Background

The availability of petabytes scale of structured and unstructured data has lent itself for large-scale harnessing thanks to Data Science and AI. Advances in parallel and distributed computing, and the algorithms to process data of all types including text, video, images, speech, and structured data have all made it possible to realise computing at scale. Several interesting applications in the business have already been actualised. Some of these include video/image-based authorisation systems, automated processing of scanned invoices and documents, updating product master data based on images of objects on the shelf, speech sentiment mining for applications in call centres, chatbots to manage e-commerce customers online, and the like.

It may be noted that in as much as exciting the applications are, building these systems calls for utmost care in architecture and implementation in order to avoid failures and resultant customer and brand impact. The availability of hundreds of types of algorithms in the public domain has made it easy for building quick proofs of concept. However, this has also resulted in poorly designed systems when it comes to their usage at scale in a cost-effective manner that yields high business ROI.

Frameworks for Data Science

The CRISP-DM framework that we covered in our other blog (DATA SCIENCE BLOG 1 REFERENCE) is a practical way to manage programs around data science. However, in order to execute and monitor these programs, we have a variety of end-to-end software frameworks that are available for enterprise use. This includes the likes of Amazon Sagemaker, Microsoft CNTK, Google Tensorflow, Rapidminer, KNIME, Datarobot, Data IKU, and so on. These are similar to IDE’s for software development. They provide user role-based access to a variety of activities that can be done by a team in a collaborative manner.

Apart from providing for features such as version control for any ML code that is written by data scientists and data engineers, these tools also provide the ability to convert the code into usable components that can be deployed for production use. The functionality supported include Data discovery from both internal and external data sets, data wrangling, missing data treatment, analytics model building, machine learning model building, model validation, API’s to consume the output of models that are validated, and enabling a large team to collaborate to achieve the goals.

As illustrated in the figure, such frameworks succeed well if they have an in-built library of models. These models may range from clustering, classification algorithms, all the way up to deep learning methods to solve a variety of problems. The model base itself would be rich in a variety of models to solve strategic, tactical, and operational problems in the enterprise. The types of models could also range domain-wise, across financial, marketing, operations, accounting, and engineering. Ideally, for solving large-scale problems, it is important to support complex model building with model building blocks. For instance, this could be a sequential blend of descriptive, predictive, and prescriptive models.

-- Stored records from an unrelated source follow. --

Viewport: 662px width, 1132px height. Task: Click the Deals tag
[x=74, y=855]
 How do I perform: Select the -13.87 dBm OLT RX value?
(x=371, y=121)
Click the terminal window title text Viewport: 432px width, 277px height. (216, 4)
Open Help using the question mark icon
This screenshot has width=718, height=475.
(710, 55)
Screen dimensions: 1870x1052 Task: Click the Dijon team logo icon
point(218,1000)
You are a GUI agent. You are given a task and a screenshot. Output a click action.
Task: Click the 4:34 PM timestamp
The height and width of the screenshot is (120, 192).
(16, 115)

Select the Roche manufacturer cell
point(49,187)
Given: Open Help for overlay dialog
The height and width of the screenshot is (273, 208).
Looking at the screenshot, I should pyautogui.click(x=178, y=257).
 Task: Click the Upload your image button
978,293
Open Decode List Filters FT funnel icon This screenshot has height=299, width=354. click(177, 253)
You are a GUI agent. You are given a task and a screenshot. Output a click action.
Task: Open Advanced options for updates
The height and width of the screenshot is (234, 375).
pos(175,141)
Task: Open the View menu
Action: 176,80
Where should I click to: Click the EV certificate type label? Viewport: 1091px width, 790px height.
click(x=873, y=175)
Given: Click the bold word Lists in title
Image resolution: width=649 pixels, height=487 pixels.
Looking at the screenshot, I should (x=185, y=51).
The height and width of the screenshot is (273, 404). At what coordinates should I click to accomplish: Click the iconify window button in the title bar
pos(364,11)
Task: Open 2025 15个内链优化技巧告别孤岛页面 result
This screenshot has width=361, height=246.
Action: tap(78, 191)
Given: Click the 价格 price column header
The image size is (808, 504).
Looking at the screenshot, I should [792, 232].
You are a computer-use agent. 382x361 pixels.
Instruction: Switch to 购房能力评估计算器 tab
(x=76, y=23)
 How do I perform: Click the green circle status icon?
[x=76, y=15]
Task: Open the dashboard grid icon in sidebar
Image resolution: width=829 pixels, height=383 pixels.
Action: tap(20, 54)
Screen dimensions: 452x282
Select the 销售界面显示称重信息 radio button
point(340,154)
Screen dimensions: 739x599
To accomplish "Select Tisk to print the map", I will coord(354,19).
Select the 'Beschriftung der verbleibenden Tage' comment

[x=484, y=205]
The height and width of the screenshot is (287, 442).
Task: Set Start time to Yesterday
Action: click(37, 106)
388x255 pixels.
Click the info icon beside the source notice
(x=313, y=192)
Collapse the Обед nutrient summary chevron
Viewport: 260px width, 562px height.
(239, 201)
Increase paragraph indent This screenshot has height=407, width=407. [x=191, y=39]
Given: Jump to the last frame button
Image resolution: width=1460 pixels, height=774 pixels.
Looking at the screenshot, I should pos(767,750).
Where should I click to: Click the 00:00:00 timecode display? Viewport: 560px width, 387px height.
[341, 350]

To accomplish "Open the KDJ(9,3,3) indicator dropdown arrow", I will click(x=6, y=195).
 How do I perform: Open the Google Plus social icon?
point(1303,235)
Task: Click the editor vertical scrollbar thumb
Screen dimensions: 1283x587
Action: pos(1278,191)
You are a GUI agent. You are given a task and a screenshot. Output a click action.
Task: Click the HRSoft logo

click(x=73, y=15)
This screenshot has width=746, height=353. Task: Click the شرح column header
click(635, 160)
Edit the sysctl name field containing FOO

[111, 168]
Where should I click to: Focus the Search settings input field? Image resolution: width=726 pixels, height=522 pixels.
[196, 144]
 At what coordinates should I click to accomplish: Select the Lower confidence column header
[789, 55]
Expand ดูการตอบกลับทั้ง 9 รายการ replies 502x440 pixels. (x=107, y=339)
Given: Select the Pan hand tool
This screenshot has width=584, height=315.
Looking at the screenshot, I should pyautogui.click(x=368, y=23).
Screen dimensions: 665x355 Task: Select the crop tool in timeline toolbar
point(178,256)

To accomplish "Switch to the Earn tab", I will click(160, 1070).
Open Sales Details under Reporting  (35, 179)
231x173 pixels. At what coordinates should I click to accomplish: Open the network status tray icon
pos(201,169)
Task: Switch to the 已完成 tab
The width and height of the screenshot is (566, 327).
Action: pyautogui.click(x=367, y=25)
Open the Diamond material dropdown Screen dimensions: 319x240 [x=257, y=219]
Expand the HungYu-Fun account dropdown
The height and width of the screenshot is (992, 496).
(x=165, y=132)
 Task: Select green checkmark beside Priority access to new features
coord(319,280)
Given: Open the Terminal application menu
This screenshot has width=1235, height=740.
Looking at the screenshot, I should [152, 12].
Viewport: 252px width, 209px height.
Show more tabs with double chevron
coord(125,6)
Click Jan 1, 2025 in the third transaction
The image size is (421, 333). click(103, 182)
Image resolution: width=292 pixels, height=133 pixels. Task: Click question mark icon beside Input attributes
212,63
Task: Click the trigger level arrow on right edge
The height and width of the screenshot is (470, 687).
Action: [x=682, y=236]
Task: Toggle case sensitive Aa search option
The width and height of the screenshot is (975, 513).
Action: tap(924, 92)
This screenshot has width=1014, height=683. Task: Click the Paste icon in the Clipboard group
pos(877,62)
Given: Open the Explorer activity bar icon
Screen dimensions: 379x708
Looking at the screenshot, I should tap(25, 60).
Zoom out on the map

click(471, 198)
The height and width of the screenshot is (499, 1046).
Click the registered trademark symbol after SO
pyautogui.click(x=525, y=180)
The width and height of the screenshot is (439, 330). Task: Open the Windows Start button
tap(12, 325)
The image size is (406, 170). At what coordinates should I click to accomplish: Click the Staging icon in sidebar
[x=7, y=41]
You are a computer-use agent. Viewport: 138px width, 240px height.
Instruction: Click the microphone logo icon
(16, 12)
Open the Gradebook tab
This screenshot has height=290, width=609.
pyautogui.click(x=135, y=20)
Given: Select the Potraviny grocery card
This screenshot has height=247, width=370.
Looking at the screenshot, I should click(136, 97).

A model base management system would then support the creation of such models. We should keep in mind the need to integrate this at the back end with database interfaces, and to the front-end consumption systems through information sharing interfaces. For text mining applications, a knowledge-based system would also need to be part of the data science framework.

Frameworks on Cloud

Several cloud-based options for managing the end-to-end data science and AI lifecycle are available today. Most of the top vendors including Azure, AWS, and Google Cloud have options for data discovery, data preparation, data wrangling, model building, model validation, and model deployment options all on their proprietary cloud platforms. The top open-source frameworks such as Spark, Tensorflow, Keras, and others are at the heart of such platforms. In order to implement end-use AI applications that are high performing and reliable, it is important to architect the entire life cycle on the cloud, ideally on a single vendor’s cloud as most of the software would be optimised on native systems. Enabling a diverse and distributed team of data engineers, data scientists, business analysts, and IT stakeholders is made possible if one adopts such cloud-based platforms. The time taken to build and deploy such solutions has shrunk considerably over the past few years with the advent of pre-built, containerised, micro services based Data, analytics, and AI frameworks offered by the cloud providers. The figure below illustrates a generic framework for cloud services to support AI.

Conclusion

Large-scale adoption of data science and AI/ML today is possible thanks to the availability of computing and modelling frameworks and software associated with these. Although calling for investments to develop these capabilities in-house, it is seen that these frameworks are also available in an as-a-service approach.